#### GOAL OF THE EXERCISE:
Begin at the line holding "Task: Click the F.US.DBZ20 symbol label" and set down exactly each line through the last one below, omitting pictures. Include nothing else.

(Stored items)
• • • • •
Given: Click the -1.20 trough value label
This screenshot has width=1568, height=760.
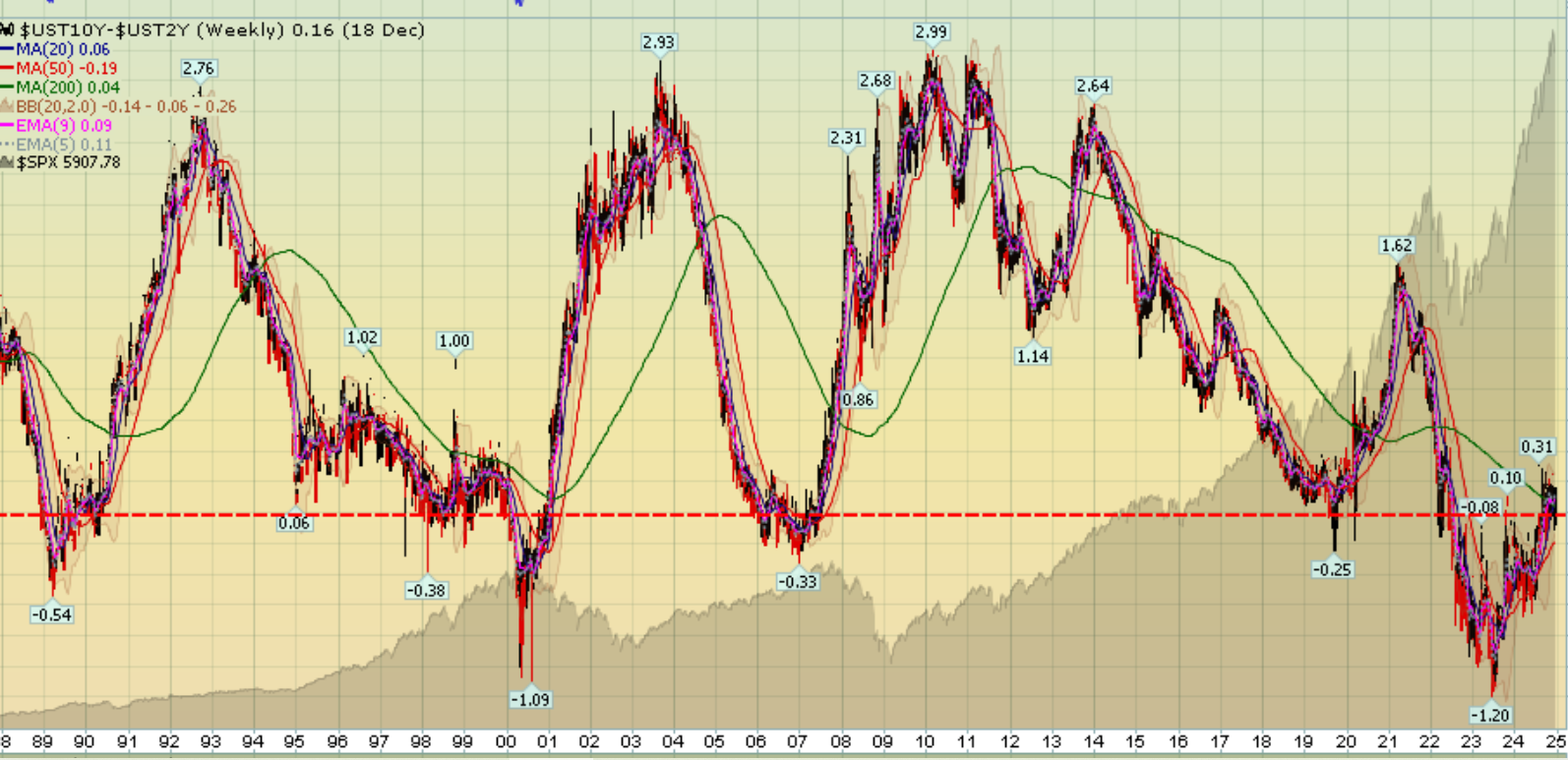Looking at the screenshot, I should (1488, 715).
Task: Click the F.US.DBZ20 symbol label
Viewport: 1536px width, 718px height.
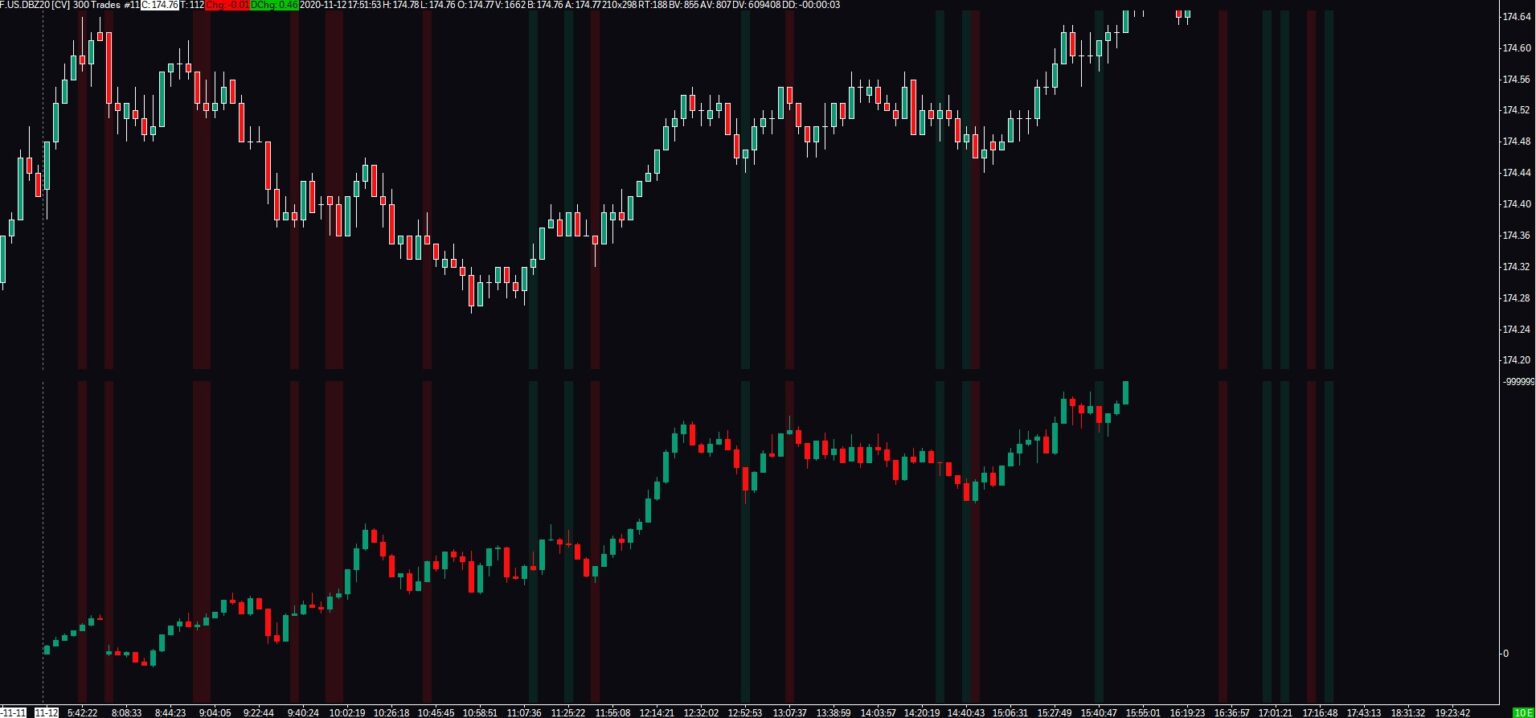Action: click(26, 5)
• • • • •
#### SOLUTION TO THIS TASK:
Task: Click the F.US.DBZ20 symbol label
Viewport: 1536px width, 718px height.
Action: click(26, 5)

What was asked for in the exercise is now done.